Some people seem to think that the answer to all life's imperfections is to create a government agency to correct them. If this is your approach, then go straight to totalitarianism. Do not pass "Go." Do not collect $200.

-- Thomas Sowell, "Controversial Essays"


The strongest argument for socialism is that it sounds good. The strongest argument against socialism is that it doesn't work. But those who live by words will always have a soft spot in their hearts for socialism because it sounds so good.

-- Thomas Sowell -- "Controversial Essays"


The past is many things, but one thing it is, is irrevocable. A past to your liking is not an entitlement.

-- Thomas Sowell, "Multicultural Education" speech


The assumption that spending more of the taxpayer's money will make things better has survived all kinds of evidence that it has made things worse. The black family -- which survived slavery, discrimination, poverty, wars and depressions -- began to come apart as the federal government moved in with its well-financed programs to 'help.'

-- Thomas Sowell


If it ain't broke, don't fix it -- and, especially, don't let politicians fix it.

-- Thomas Sowell


If you have always believed that everyone should play by the same rules and be judged by the same standards, that would have gotten you labelled a radical 60 years ago, a liberal 30 years ago and a racist today.

-- Thomas Sowell, "Random Thoughts", April 1999


Doing the right thing is fun. If nothing else, it surprises people.

-- Thomas Sowell, "Random Thoughts", December 2001


Everyone is for a beneficial outcome; they simply define it in radically different terms. Everyone is a "progressive" by his own lights. That the anointed believe that this label differentiates themselves from other people is one of a number of symptoms of their naive narcissism.
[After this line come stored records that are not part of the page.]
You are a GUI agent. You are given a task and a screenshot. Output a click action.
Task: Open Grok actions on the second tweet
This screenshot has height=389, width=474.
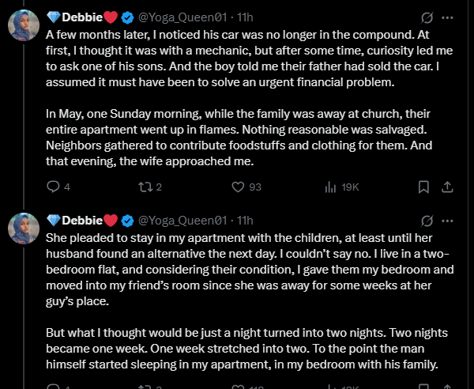[426, 219]
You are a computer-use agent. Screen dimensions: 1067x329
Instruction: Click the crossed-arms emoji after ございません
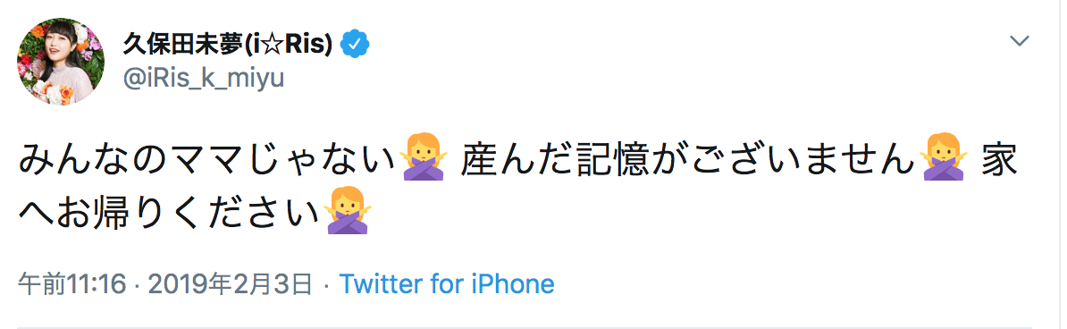click(x=943, y=158)
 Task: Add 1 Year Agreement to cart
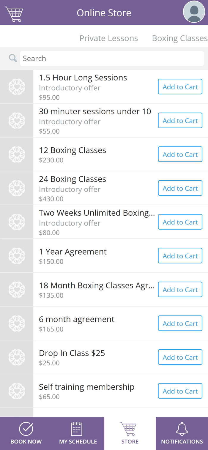click(180, 256)
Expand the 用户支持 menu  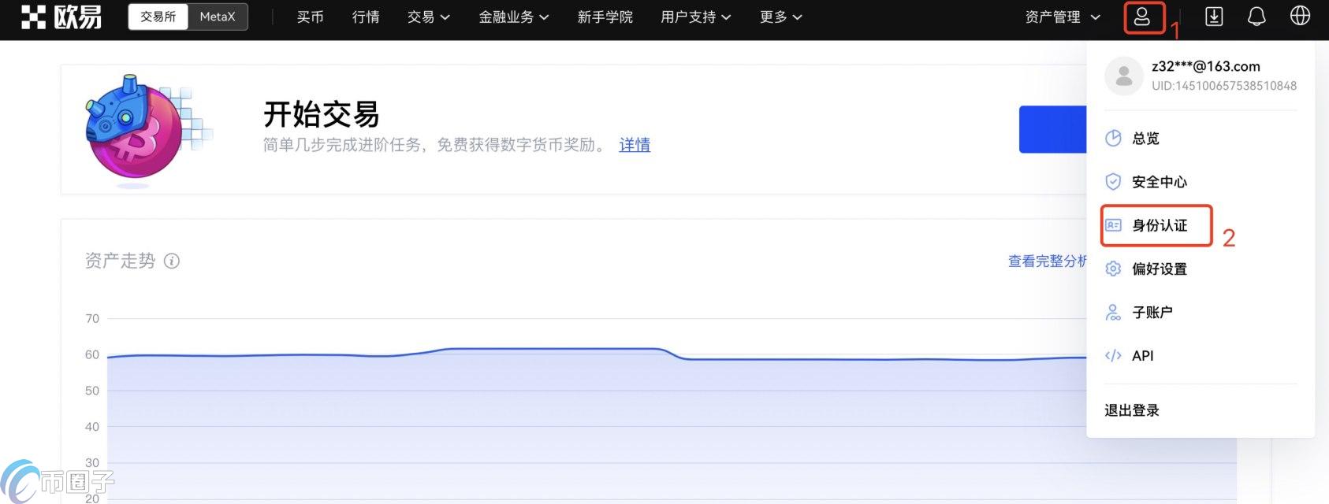pyautogui.click(x=695, y=17)
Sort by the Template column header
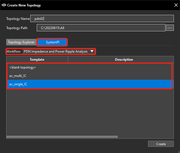The width and height of the screenshot is (180, 153). click(x=37, y=59)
-- Thomas Sowell, "The Vision of the Anointed", p. 95


Of course there are non-economic values. In fact, there are only non-economic values. Economics is not a value in and of itself. It is only a way of weighing one value against another...What lofty talk about "non-economic values" usually boils down to is that some people do not want their own particular values weighed against anything.

-- Thomas Sowell, "Basic Economics", pp. 305-306


There's a tendency to think that if something is good we ought to subsidize it. And in fact, frankly, nothing is good categorically. It is good within some range and at some price and so on, and the way to find out how good it is, is precisely not to subsidize it and to let the market decide how good it is. Because if you're going to subsidize it, you may do many things that make no sense.

-- Thomas Sowell, interview with Region, 2001


How complete a non sequitur [the dependence effect] represents is seen most clearly if we apply the argument to any product of the arts, be it music, painting, or literature. If the fact that people would not feel the need for something if it were not produced did prove that such products are of small value, all those highest products of human endeavor would be of small value. Professor Galbraith's argument could be easily employed, without any change of the essential terms, to demonstrate the worthlessness of literature or any other form of art. Surely an individual's want for literature is not original with himself in the sense that he would experience it if literature were not produced. Does this then mean that the production of literature cannot be defended as satisfying a want because it is only the production, which provokes the demand?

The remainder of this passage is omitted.